Move BOM handling out of the lexer and parser
Created attachment 60402 [details] Patch
Comment on attachment 60402 [details] Patch > + bool scratch = false; > + m_source = UString(m_source.rep()->copyStringWithoutBOMs(false, scratch)); It's a little awkward to have this on StringImpl and have to dig down to the rep(). Normally we call functions directly on UString or String. > + // ECMA-262 calls for stripping all Cf characters, but we only strip BOM characters. > + // See <https://bugs.webkit.org/show_bug.cgi?id=4931> for details. This comment seems to belong somewhere else. Obviously in a function named copyStringWithoutBOMs we strip only BOMs. I think the comment should ideally go at some call site that is making the policy decision. Sadly, there are multiple places! I think the interface, where you pass in a boolean to tell it whether to skip the check for BOMs, is really awkward. Can we just break this into multiple functions? I could see (a) one function that just answers the question of whether there is a BOM, (b) another that strips the BOMs, and (c) a third for the case where you want to strip in the unlikely case that a BOM exists. Then we wouldn't need boolean arguments out or in at all. CachedScript would use the (a) and (b) functions and the other call sites would use the (c) function that combines (a) and (b). The constant byteOrderMark ought to go into CharacterNames.h. I guess that would need to move to WTF if this code is in WTF, though. > + const size_t len = m_length; We normally don’t use const in cases like this. I really don't like the booleans arguments in copyStringWithoutBOMs, so I'm going to say review-, but you could convince me to change my mind.

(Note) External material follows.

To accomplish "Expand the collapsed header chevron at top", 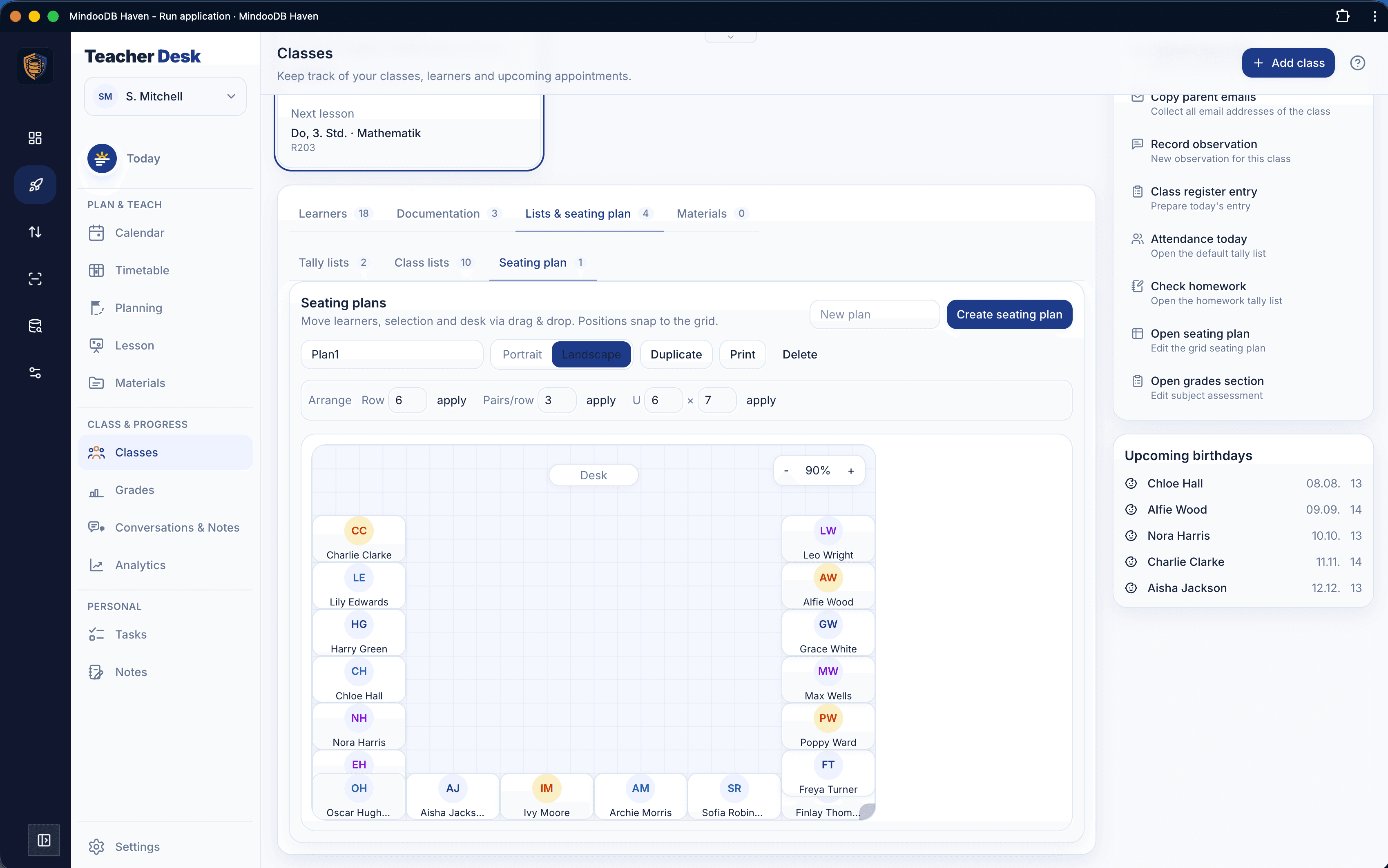I will [x=730, y=37].
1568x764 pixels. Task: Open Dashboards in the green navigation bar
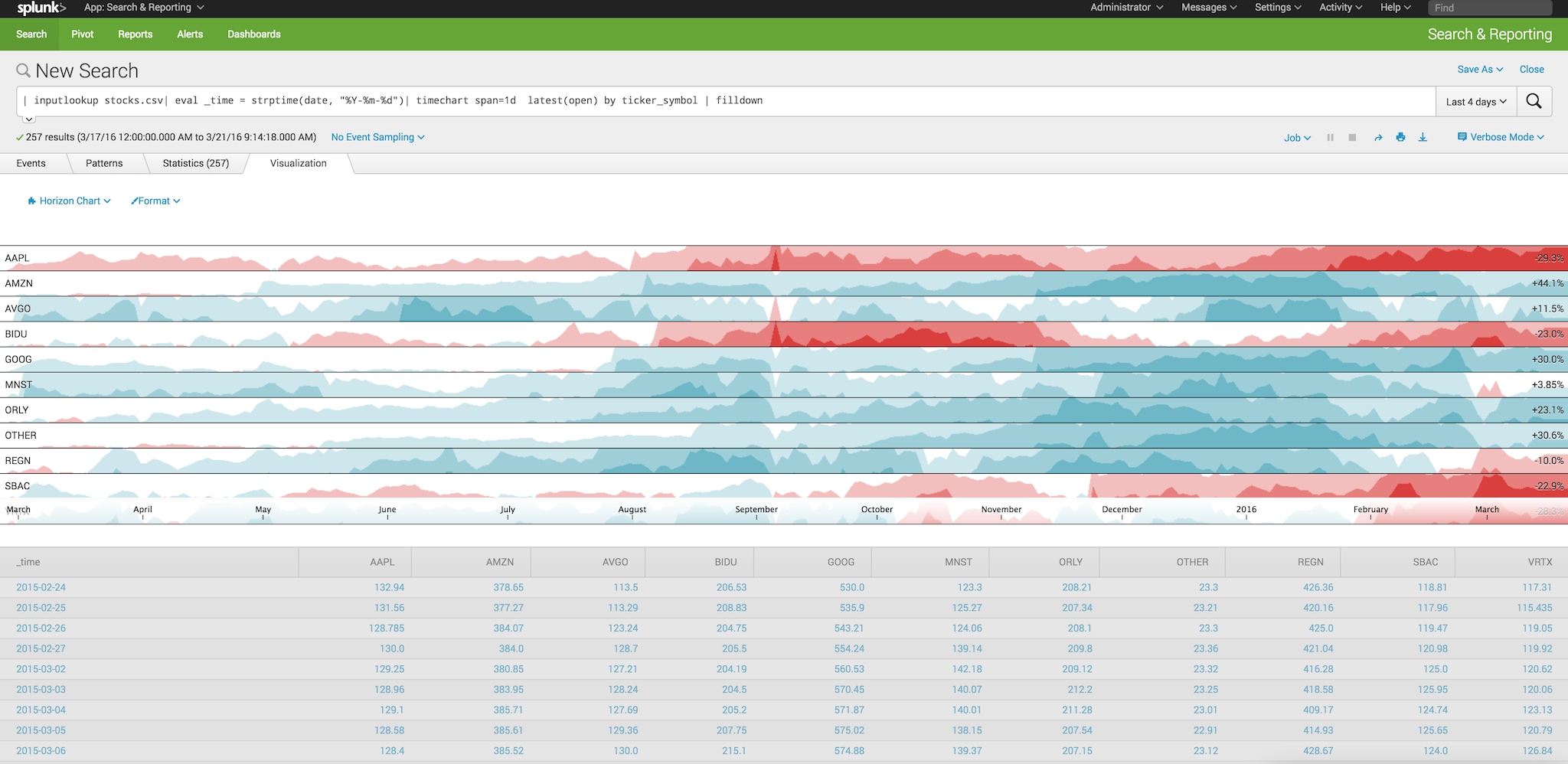[254, 34]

Comment on attachment 60402 [details] Patch I think copyStringWithoutBOMs is unnecessarily inefficient in the case where it finds a BOM. I'd have the first loop remember the index of the BOM it found, and make that the starting point of the second loop. I'd also remove the shrinkToFit call (since it does an extra copy).
(In reply to comment #3) > (From update of attachment 60402 [details]) > I think copyStringWithoutBOMs is unnecessarily inefficient in the case where it finds a BOM. > > I'd have the first loop remember the index of the BOM it found, and make that the starting point of the second loop. I'd also remove the shrinkToFit call (since it does an extra copy). Well, ggaren overrode my review- with a review+. I agree on removing the shrinkToFit call. But I’m not sure I agree on optimizing the case where a BOM is partway through the string. Is this case really important enough to optimize?
Committed r62410: <http://trac.webkit.org/changeset/62410>
http://trac.webkit.org/changeset/62410 might have broken Qt Linux Release
Oops! Didn't mean to stomp Darin's review. Not sure how that happened.
I am happy this code moved out of the lexer. Nice patch.
Does this mean that clients using JSC API won't get this behavior any more? Is this a problem, and/or a spec violation?
Oliver explained to me in person that WebCore CachedScript BOM handling doesn't replace JSC one. > // ECMA-262 calls for stripping all Cf characters, but we only strip BOM characters. > // See <https://bugs.webkit.org/show_bug.cgi?id=4931> for details. This is clearly out of place in StringImpl.